Obfuscating signed assemblies

Rummage supports obfuscating signed assemblies. When you run Rummage on a signed assembly with a strong name, the obfuscated assembly will also have a strong name, but it will have become invalid as a result of the changes made by Rummage. In order for the name to become valid again, you need to re-sign the assembly after obfuscation.

Rummage does not have a built-in feature in the user interface to re-sign an assembly. You have to perform this step manually, by running a command-line tool called sn.exe. This tool comes with the Windows SDK (also installed with Visual Studio). It may be located at "C:\Program Files (x86)\Microsoft SDKs\Windows\v7.0A\Bin\sn.exe", but the path varies depending on OS bitness and the version of the installed SDK.

Re-sign an assembly

Run the following command:

sn.exe -R MyAssembly.dll C:\path\to\keyPair.snk

The key file must include the private key for this to succeed. Both .snk and .pfx files are supported.

After signing, run the verification command to make sure the re-signing succeeded.

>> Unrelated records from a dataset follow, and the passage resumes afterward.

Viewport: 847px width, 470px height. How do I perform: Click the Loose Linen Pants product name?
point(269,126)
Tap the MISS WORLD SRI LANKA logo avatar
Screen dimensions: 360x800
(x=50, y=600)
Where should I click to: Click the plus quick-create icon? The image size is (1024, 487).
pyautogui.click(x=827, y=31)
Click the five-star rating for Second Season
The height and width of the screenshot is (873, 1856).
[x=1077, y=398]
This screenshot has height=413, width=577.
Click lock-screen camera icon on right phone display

Verify that an assembly has a strong name

Run the following command:

sn.exe -Vf MyAssembly.dll

This will print one of the following messages:

  • Assembly 'MyAssembly.dll' is valid

    This assembly is signed and does not require re-signing.

  • Failed to verify assembly -- Strong name validation failed for assembly 'MyAssembly.dll'

    This assembly was signed, and requires re-signing.

  • 'MyAssembly.dll' is a delay-signed or test-signed assembly

    This assembly was delay-signed, and requires re-signing.

  • MyAssembly.dll does not represent a strongly named assembly

    This assembly is not signed; it does not require re-signing (and cannot be signed using sn.exe).

Generate an assembly with a strong name

The easiest way to give a strong name to an assembly is by enabling the option in Visual Studio's project properties. It is found on the "Signing" tab, and is called "Sign the assembly". As far as the .csproj file is concerned, this option sets the property SignAssembly to true, and also sets AssemblyOriginatorKeyFile to the key file path.

There is no easy way to add a strong name to an assembly that was compiled without one.

Other actions

The Strong Name Tool supports a number of other actions; they are all documented on MSDN.